Los soldados se echaron al suelo, acobardados, y escondieron los rostros ante la presencia de los monstruos. De aquellas criaturas emanaba una inteligencia terrible y extraña que hablaba de una raza más antigua y mucho más poderosa que los humanos. Roran temió de pronto que su misión pudiera fracasar. Tras él, Horst susurró a los hombres y les urgió a permanecer quietos y escondidos si no querían perecer.

Los ra'zac saludaron a las bestias con una reverencia. Luego, se metieron en una de las tiendas y volvieron a salir con Katrina -atada con unas cuerdas- y con Sloan detrás. El carnicero caminaba suelto.

Roran lo miró fijamente, incapaz de comprender cómo habían capturado a Sloan. «Su casa queda muy lejos de la de Horst.» Entonces lo entendió. «Nos ha traicionado», pensó Roran, asombrado. Cerró el puño lentamente sobre el martillo al tiempo que el verdadero horror de la situación le estallaba por dentro. «¡Ha matado a Byrd y nos ha traicionado a todos!»

-Roran -murmuró Horst, agachado junto a él-. No podemos atacar ahora; nos masacrarían. Roran…, ¿me oyes?

Sólo oía un murmullo lejano mientras veía cómo el ra'zac más pequeño montaba en los hombros de una de las bestias y luego agarraba a Katrina, sostenida en brazos del otro ra'zac.

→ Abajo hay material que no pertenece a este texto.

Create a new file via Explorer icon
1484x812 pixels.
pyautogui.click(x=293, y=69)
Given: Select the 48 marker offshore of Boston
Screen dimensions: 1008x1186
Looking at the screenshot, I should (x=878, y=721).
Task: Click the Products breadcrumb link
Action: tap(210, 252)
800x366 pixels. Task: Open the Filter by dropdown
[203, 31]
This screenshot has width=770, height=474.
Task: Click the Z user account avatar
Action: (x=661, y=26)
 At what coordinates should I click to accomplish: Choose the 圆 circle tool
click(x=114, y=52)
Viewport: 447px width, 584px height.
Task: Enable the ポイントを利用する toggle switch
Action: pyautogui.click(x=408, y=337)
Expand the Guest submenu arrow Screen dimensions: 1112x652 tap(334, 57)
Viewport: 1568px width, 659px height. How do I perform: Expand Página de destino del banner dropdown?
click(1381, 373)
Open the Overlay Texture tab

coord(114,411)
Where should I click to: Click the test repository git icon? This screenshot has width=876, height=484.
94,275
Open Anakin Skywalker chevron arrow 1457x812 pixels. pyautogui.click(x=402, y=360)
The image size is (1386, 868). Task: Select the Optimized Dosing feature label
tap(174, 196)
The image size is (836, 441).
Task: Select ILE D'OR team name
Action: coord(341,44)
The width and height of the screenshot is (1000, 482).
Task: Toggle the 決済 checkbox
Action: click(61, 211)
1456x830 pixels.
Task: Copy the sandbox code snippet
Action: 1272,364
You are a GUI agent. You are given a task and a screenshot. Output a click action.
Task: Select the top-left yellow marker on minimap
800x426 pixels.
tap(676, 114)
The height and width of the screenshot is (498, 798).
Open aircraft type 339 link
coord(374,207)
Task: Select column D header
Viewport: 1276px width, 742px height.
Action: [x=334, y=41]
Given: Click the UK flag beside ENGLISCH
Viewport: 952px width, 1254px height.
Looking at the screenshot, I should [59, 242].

Sloan ahora parecía enfadado y asustado. Empezó a discutir con los ra'zac, meneando la cabeza y señalando el suelo. Al final, un ra'zac le golpeó en la boca y lo dejó inconsciente.

Mientras montaba en la segunda bestia, con el carnicero desmayado sobre su espalda, el ra'zac más alto declaró:

-Volveremos cuando sea más seguro. Matad al chico, y os perdonaremos la vida.

Luego los corceles flexionaron sus abultados muslos y alzaron el vuelo de un salto, convirtiéndose de nuevo en sombras contra el campo de estrellas.

A Roran no le quedaban palabras ni emociones. Estaba totalmente destrozado. Sólo le quedaba matar a los soldados. Se levantó y alzó el martillo, listo para cargar; pero al dar un paso adelante, su cabeza palpitó al mismo tiempo que el hombro herido, la tierra se desvaneció en un estallido de luz, y se sumió en el olvido.